• The problem:
Lines from the records below that contain the word "height" are to be copied out.

• Stored items:
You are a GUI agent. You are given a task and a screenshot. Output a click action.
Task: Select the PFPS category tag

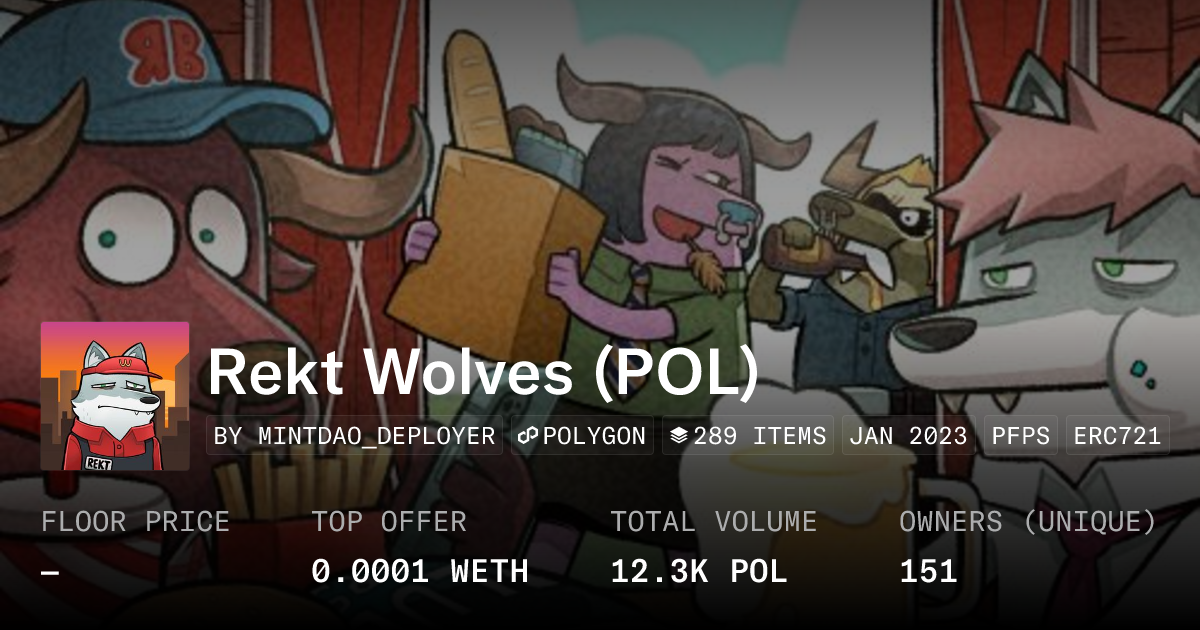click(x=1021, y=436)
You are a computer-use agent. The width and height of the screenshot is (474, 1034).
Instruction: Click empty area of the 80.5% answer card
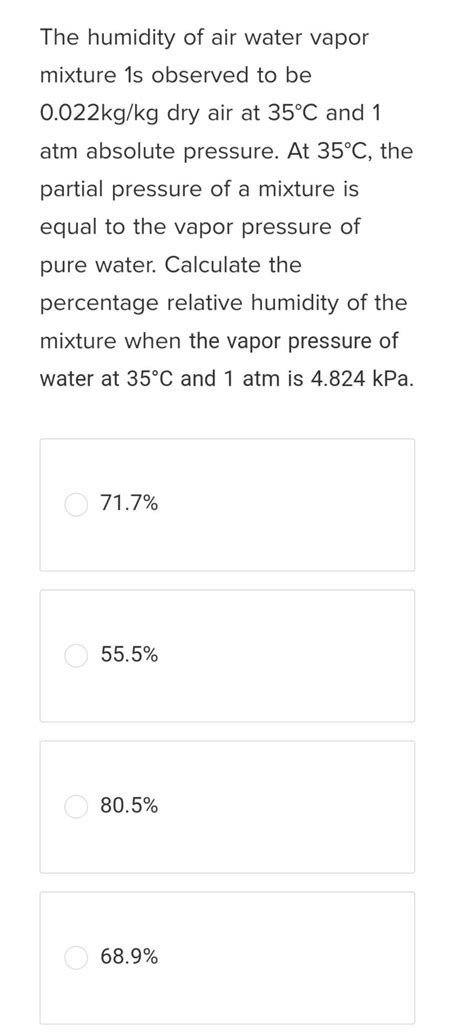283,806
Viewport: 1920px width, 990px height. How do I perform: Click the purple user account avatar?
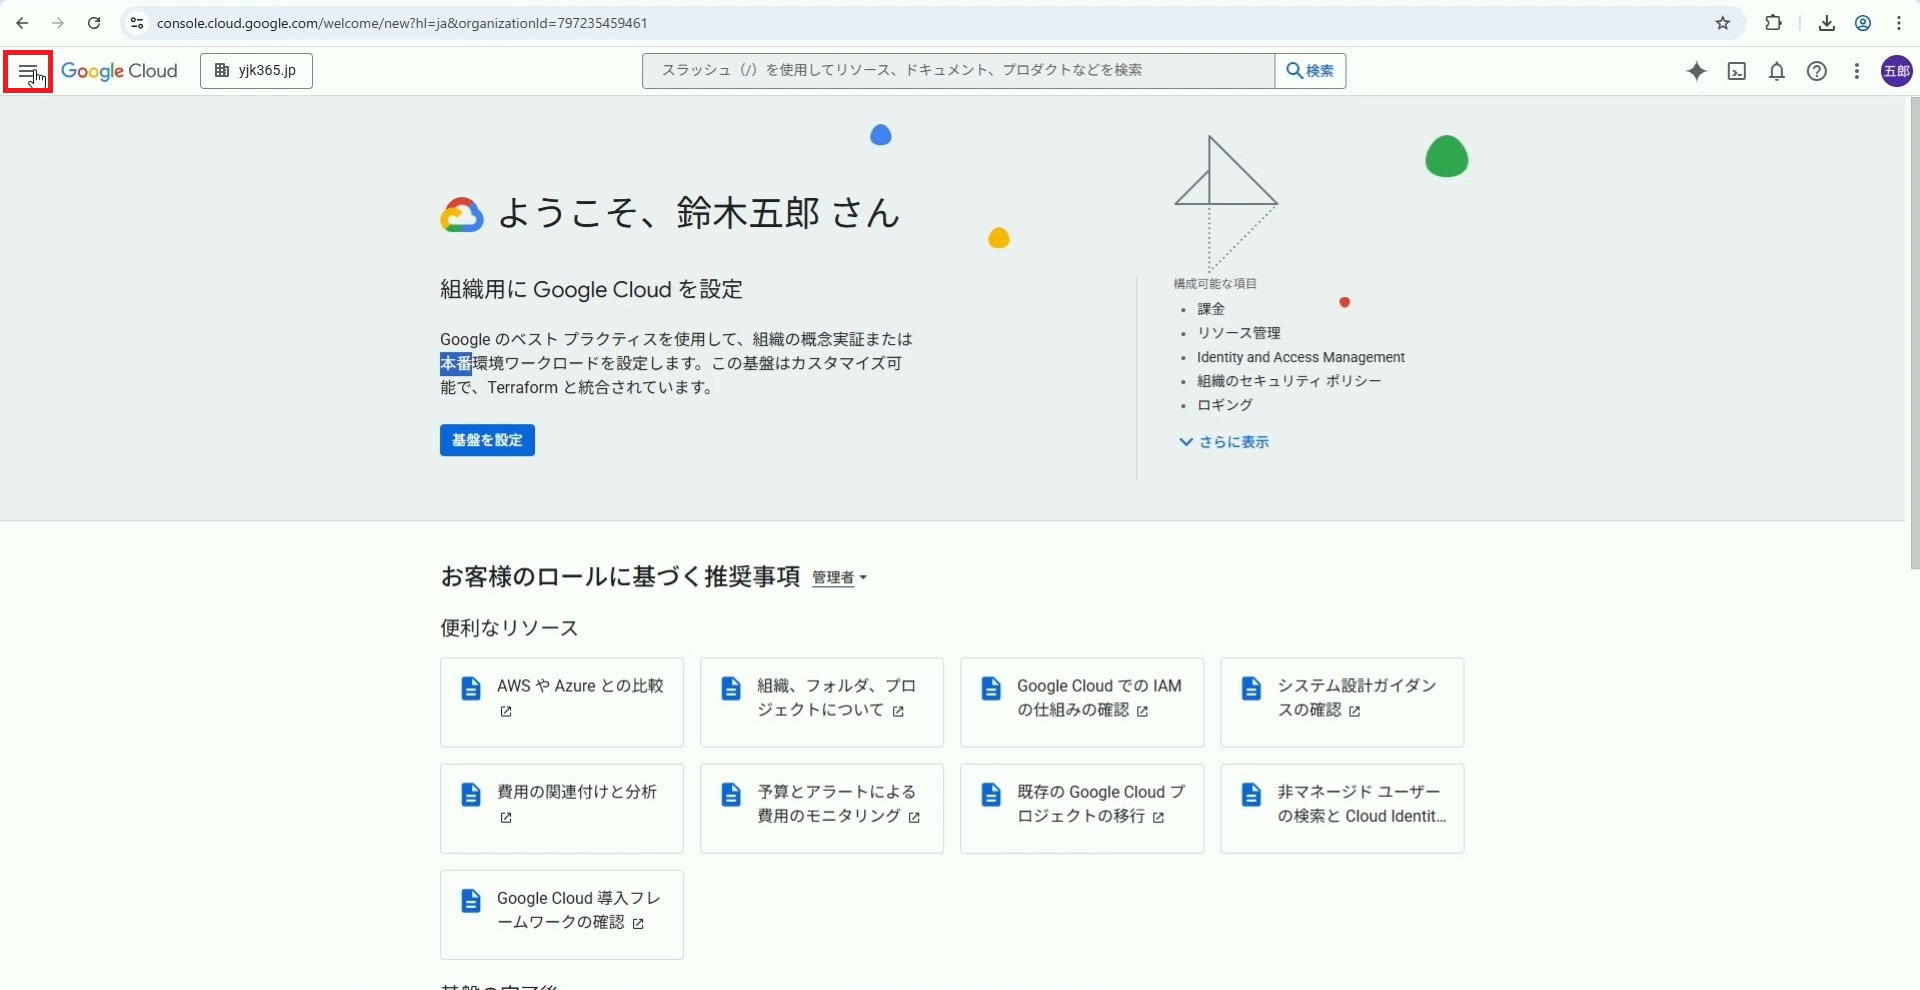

• Written response:
You are a computer-use agent. The width and height of the screenshot is (474, 1034).
Viewport: 1920px width, 990px height. How do I perform: Click the purple user account avatar?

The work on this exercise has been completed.